Un autre aspect de la vie politique qui nécessite l’engagement du chrétien est que le pouvoir politique est souvent le lieu de toutes les corruptions possibles. Il faut opérer un renouvellement de l’ordre temporel. « L’ordre temporel est à renouveler de telle manière que, dans le respect de ses lois propres et en conformité avec elles, il devienne plus conforme aux principes supérieurs de la vie chrétienne et soit adapté aux conditions diverses des lieux, des temps et des peuples.» L’ordre temporel représente ici la famille, les métiers, la culture, les institutions, bref l’ensemble des réalités sociales, économiques et politiques.

Le chrétien doit aussi s’engager parce qu’il est lumière du monde. En effet, éclairés par leur foi, les chrétiens disposent de repères éprouvés pour comprendre les problèmes politiques et sociaux et discerner les solutions qui s’imposent. Aucune humilité ne peut dispenser de cette tâche.

Le chrétien doit s’engager aussi pour que l’évangélisation de la tête puisse être source de conversion pour le pied. En effet, dans la mesure où la société est indispensable à l’épanouissement des hommes, les structures qui assurent sa permanence sont en elles mêmes bonnes car nécessaires. Cependant, que fait l’homme de cette structure ? De la même façon que les structures dirigeantes peuvent inciter au bien, elles peuvent aussi être source du mal, de la corruption.
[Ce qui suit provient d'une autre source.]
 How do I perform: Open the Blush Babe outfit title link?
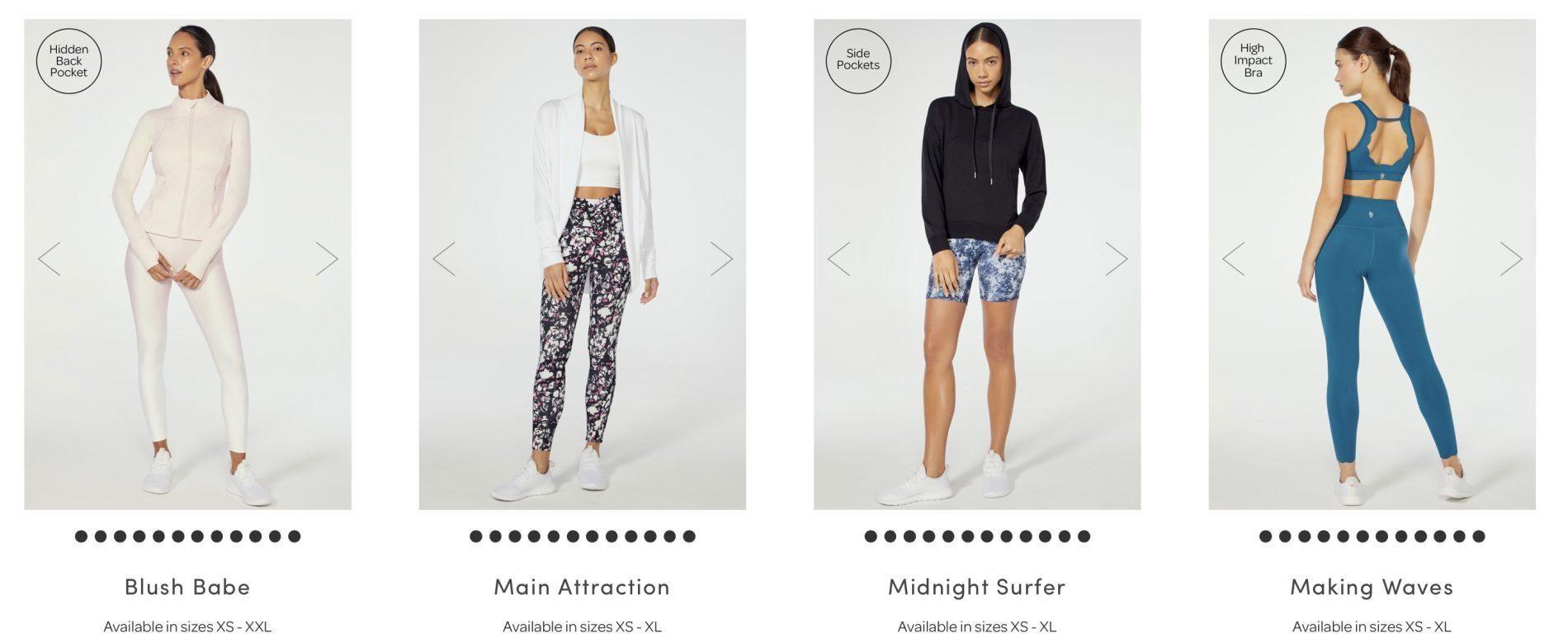(187, 587)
C’est pourquoi, œuvrer à la conversion des individus sans travailler à l’assainissement des institutions dans lesquelles ils vivent, c’est bâtir sur du sable. « La priorité reconnue à la conversion du cœur n’élimine nullement, elle impose, au contraire, l’obligation d’apporter aux institutions et aux conditions de vie, quand elles provoquent le péché, les assainissements convenables pour qu’elles se conforment aux normes de la justice, et favorisent le bien au lieu d’y faire obstacle »

La doctrine sociale de l’Eglise constitue en elle-même une raison pour s’engager politiquement. Il s’agit de tout un enseignement qui donne aux chrétiens les outils nécessaires pour l’engagement sociopolitique.

Le Pape Jean-Paul II définit la Politique dans Christifideles n°42 comme « l’action multiforme, économique, sociale, législative, administrative, culturelles, qui a pour but de promouvoir, organiquement et par les institutions, le bien commun » . En effet, ils sont nombreux les chrétiens qui ont une conception floue et restrictive de la politique et la considère comme une affaire sale où résident la corruption, des coups bas, et tous les vices qui puissent exister, pour justifier leur abstention. Mais le Pape Jean Paul II en réponse à cette attitude dira ceci :

« Les fidèles laïcs ne peuvent absolument pas renoncer à la participation à la « politique », …tous et chacun ont le droit et le devoir de participer à la politique; cette participation peut prendre une grande diversité et complémentarité de formes, de niveaux, de tâches et de responsabilités. Les accusations d’arrivisme, d’idolâtrie du pouvoir, d’égoïsme et de corruption, qui bien souvent sont lancées contre les hommes du gouvernement, du parlement, de la classe dominante, des partis politiques, comme aussi l’opinion assez répandue que la politique est nécessairement un lieu de danger moral, tout cela ne justifie pas le moins du monde ni le scepticisme ni l’absentéisme des chrétiens pour la chose publique. »

C’est dire donc que les alibis derrière lesquels l’on se cache pour ne pas s’engager ne sont pas fondé. En effet, si c’est pour éviter le péché qu’on s’abstient de fréquenter une communauté imparfaite, il faudra donc ne plus vivre en société. Dans tous les cas, si les chrétiens ne s’engagent pas les païens vont le faire et imposer aux chrétiens ce qui va contre leur foi.